▶ [WHAT NEEDS TO BE DONE]
A verbatim copy of the records below, pictures omitted, is the task.

(Excerpts from a dataset)

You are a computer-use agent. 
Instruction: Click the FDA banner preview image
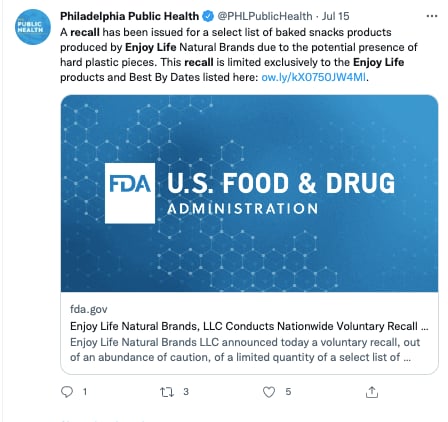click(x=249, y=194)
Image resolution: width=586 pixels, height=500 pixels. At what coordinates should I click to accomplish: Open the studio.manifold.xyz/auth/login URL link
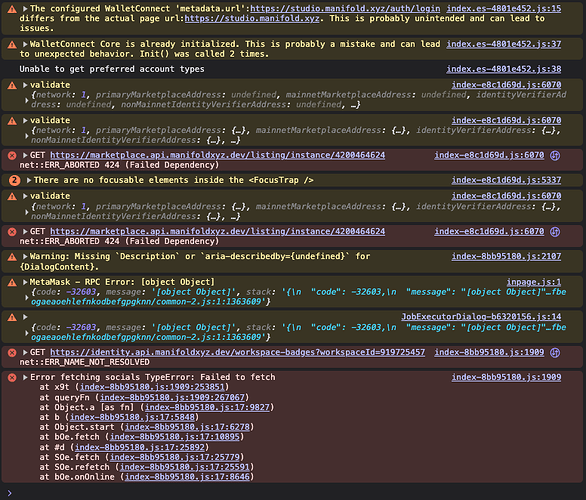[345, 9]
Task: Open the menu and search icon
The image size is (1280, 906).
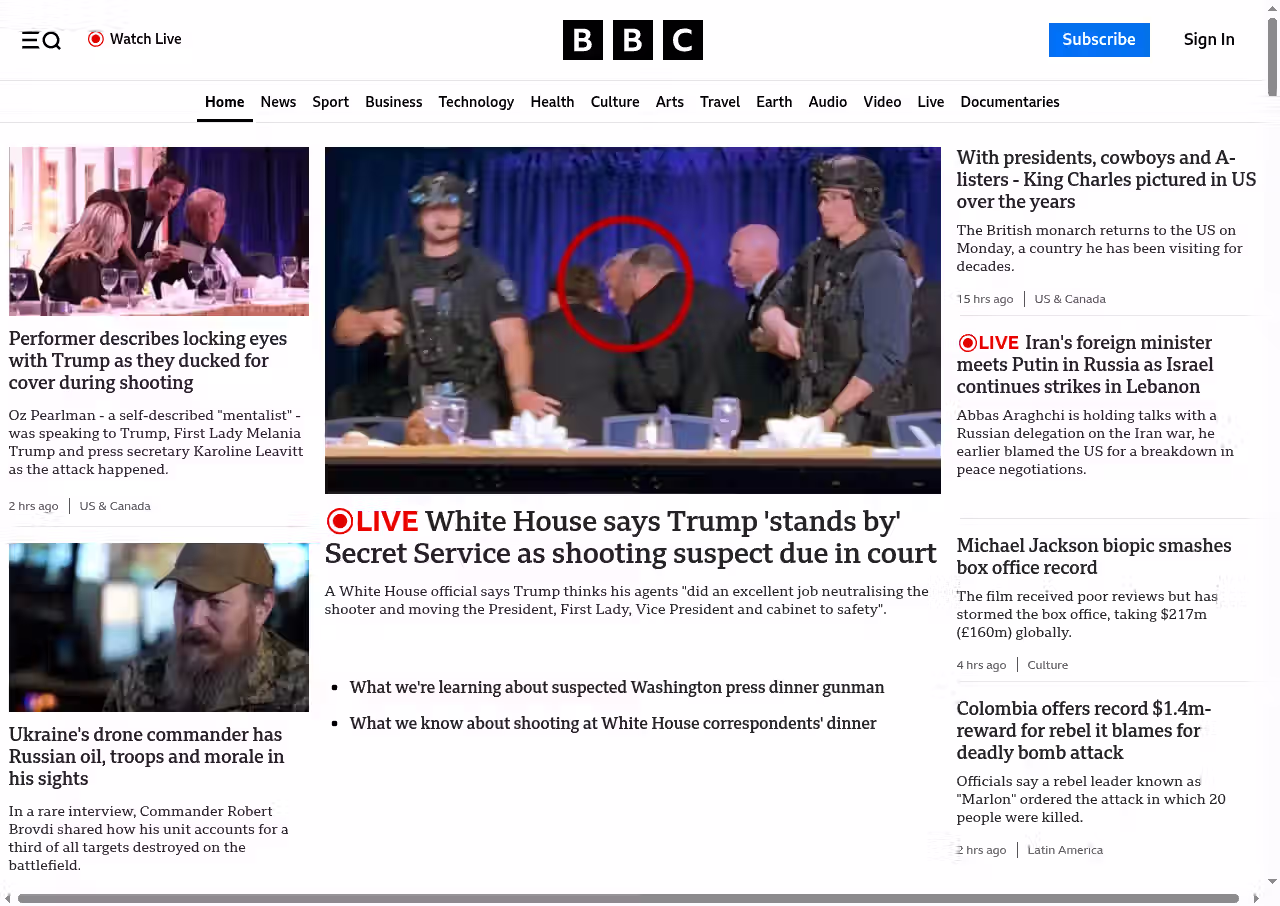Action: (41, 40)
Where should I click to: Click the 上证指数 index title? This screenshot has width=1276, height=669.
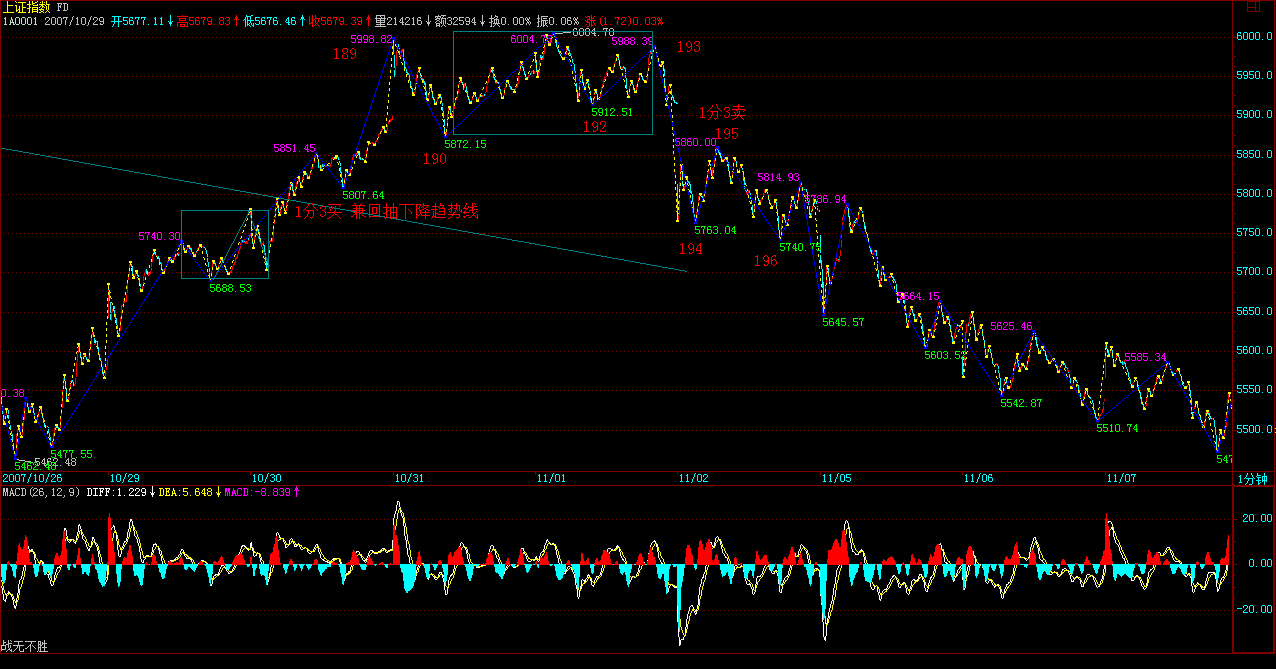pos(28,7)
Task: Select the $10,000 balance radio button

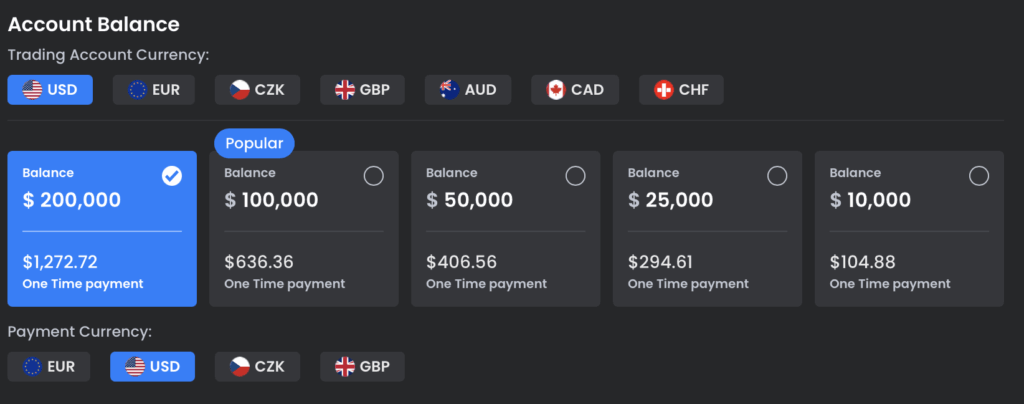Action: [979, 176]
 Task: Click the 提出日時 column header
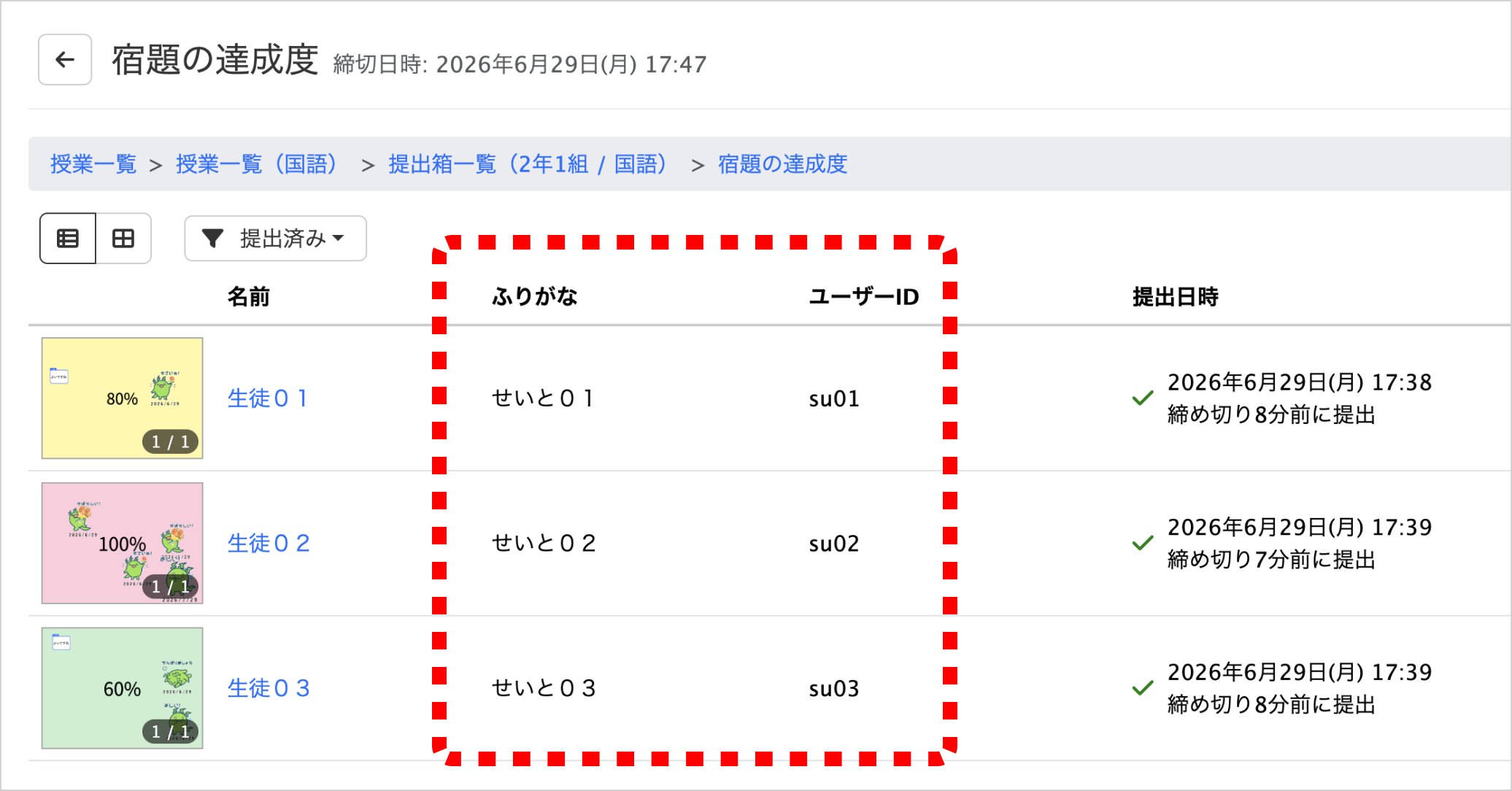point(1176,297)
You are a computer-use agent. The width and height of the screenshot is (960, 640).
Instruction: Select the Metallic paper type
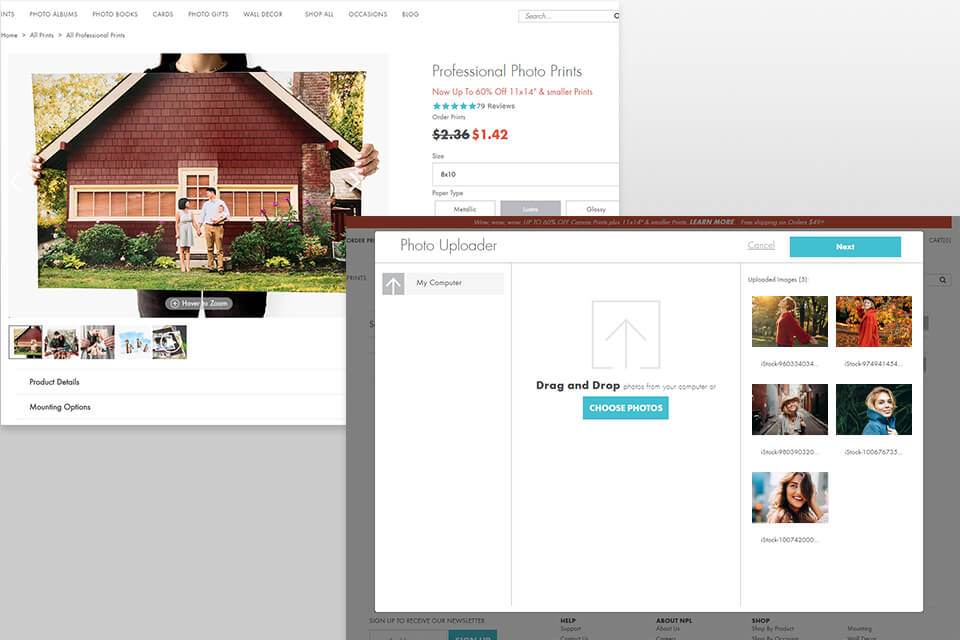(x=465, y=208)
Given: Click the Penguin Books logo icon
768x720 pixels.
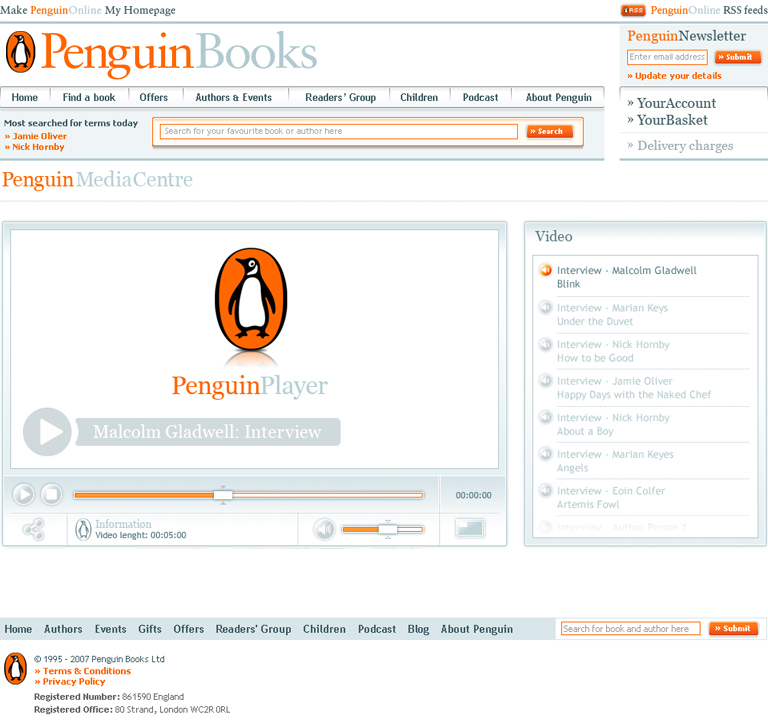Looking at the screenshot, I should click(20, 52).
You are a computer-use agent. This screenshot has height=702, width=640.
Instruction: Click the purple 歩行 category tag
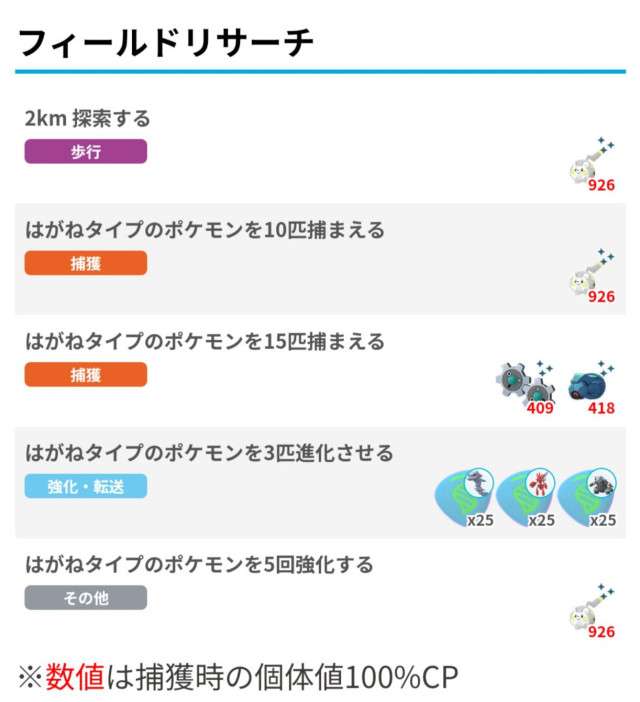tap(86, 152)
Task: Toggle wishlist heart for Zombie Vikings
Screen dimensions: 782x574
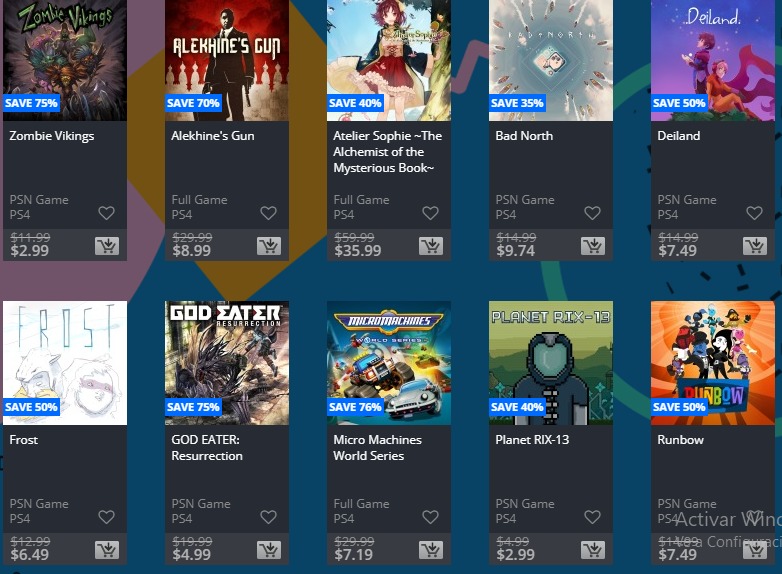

▶ [WRITTEN RESPONSE]
You are a computer-use agent. 
Instruction: Click the FDA banner preview image
click(x=249, y=194)
Image resolution: width=586 pixels, height=500 pixels. At what coordinates should I click to accomplish: Open the studio.manifold.xyz/auth/login URL link
[345, 9]
Task: Open the menu and search icon
The image size is (1280, 906).
Action: (41, 40)
Where should I click to: Click the 上证指数 index title? This screenshot has width=1276, height=669.
pos(28,7)
Task: Select the $10,000 balance radio button

Action: [979, 176]
 Task: Click the 提出日時 column header
point(1176,297)
You are a computer-use agent. The width and height of the screenshot is (960, 640).
Instruction: Select the Metallic paper type
(x=465, y=208)
Given: Click the Penguin Books logo icon
768x720 pixels.
Looking at the screenshot, I should click(20, 52).
You are a computer-use agent. This screenshot has height=702, width=640.
Instruction: Click the purple 歩行 category tag
tap(86, 152)
Task: Toggle wishlist heart for Zombie Vikings
Screen dimensions: 782x574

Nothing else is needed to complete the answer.